═════ Entries shown ═════
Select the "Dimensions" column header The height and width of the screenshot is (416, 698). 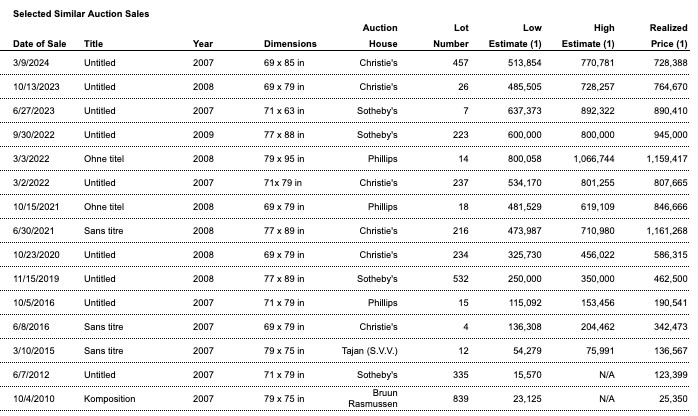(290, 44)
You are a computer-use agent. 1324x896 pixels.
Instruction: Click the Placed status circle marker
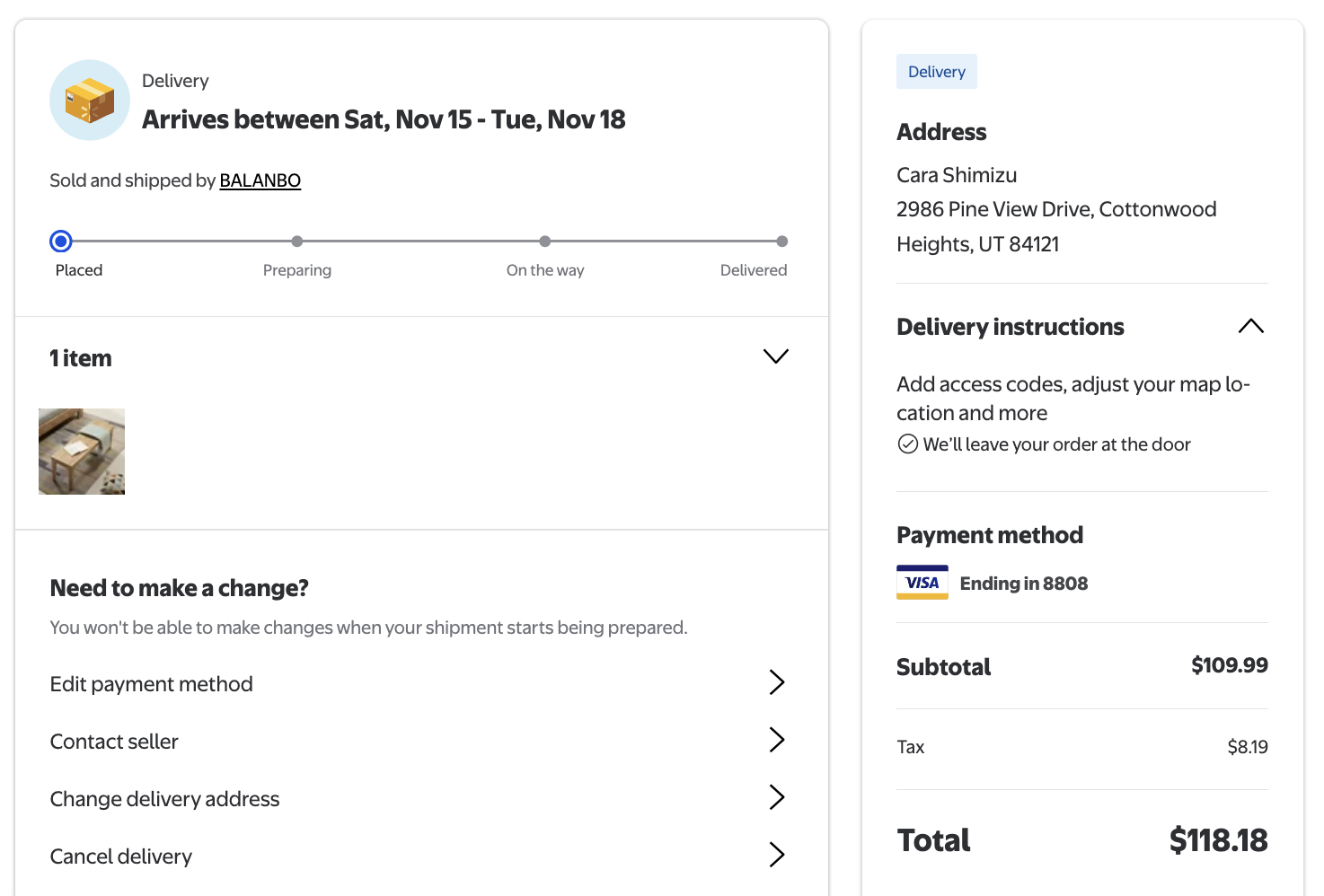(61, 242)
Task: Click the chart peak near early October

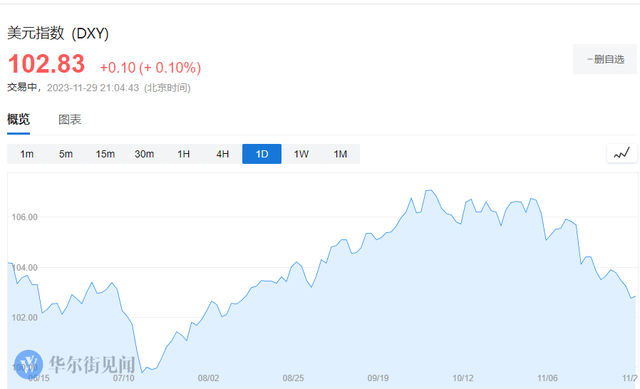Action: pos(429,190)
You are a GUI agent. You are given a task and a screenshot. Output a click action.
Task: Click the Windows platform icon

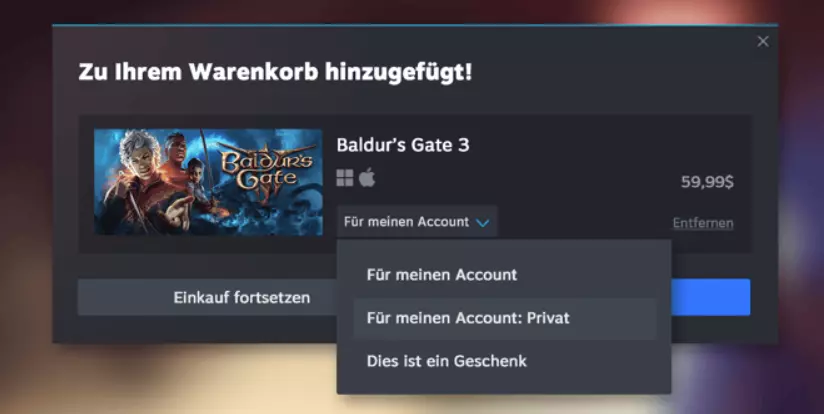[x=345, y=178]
═════
### [What the exercise asks]
Each line above that includes "agent" should be shown.

### [Exercise output]
You are a computer-use agent. 1324x896 pixels.
You are a GUI agent. You are given a task and a screenshot. Output a click action.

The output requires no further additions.